Figure 5: Building blocks and interactions of the whole solution

4. Workflow details

Step 1. Full & Daily raw data ingestion

Figure 6 : Schematic description

Through Data Transfer Processes in SAP BW and SFTP Connectors, all data retrieved in SAP for the project as raw data is remove from SAP environment to GBQ datasets in the GCP projects corresponding to each environment:

Several details to handle and upgrade this workflow:

DTP reference in BW :
- DBFIAR20 -> OH_PCM_01– Delta
- DBFIAR21 -> OH_PCM_01– FULL

SFTP host and login and/or location :
- See in Talend Documentation

GBQ dedicated dataset :
- Raw_data

GCP Dedicated project :

List of the retrieved raw data and detailed variables: More details in the following Google Spreadsheet: Data Material

Step 2. CCT raw data ingestion

Figure 7 : Schematic description

Several information are manually stored each month in several tabs of a collaborative spreadsheet.
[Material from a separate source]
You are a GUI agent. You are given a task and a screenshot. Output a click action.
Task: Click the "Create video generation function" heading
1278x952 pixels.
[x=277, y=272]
These information are transformed into KPI for the forecast and strategies computation:

Number of times - Postponed Payment in the last 12 months
Number of times - Other Reasons
Last twelve months - recurrent
Last six months - recurrent
Last three months - recurrent
Correct GBU
And others

Several details to handle and upgrade this workflow:

Google Spreadsheet embedding the raw data : Diagnosis Report - Google Spreadsheet
GBQ dedicated dataset : extra_data and tables for each area ()
Talend pipeline : (To be )

Step 3. Iterative orchestration and data preparation to GBQ

This step helps for the daily and on demand update of the Master data and Transactional data stored in Gbq. Talend communicates with google cloud storage to launch Gbq saved queries to organize the extract-transform-load process.

Figure 8 : List of sql files for Talend transformations

Step 4. Model Design

The model is performed in Data Science Studio Platform of Dataiku, a user-friendly interface coded in python.

These SaaS tool owns several data connectors to external databases and storage such as: Google cloud storage, GCP.

The model object is (New RF on train sample) computed on demand by a Data Scientist with a python dedicated library, scikit-learn and stored as pickle object inside the platform and is made available to other dataiku project depending on access policy.

Figure 9 : Model details on dataiku.

Step 5. Validation & Accuracy computation

Each version of the model is evaluated automatically by the data science plateform. Split between train and test sample is realized with « net due date » variable, oldest documents for training (approximatively M-48 to M-7) , newest for test (M-6 to M-1)

Figure 10: Accuracy computation on dataiku.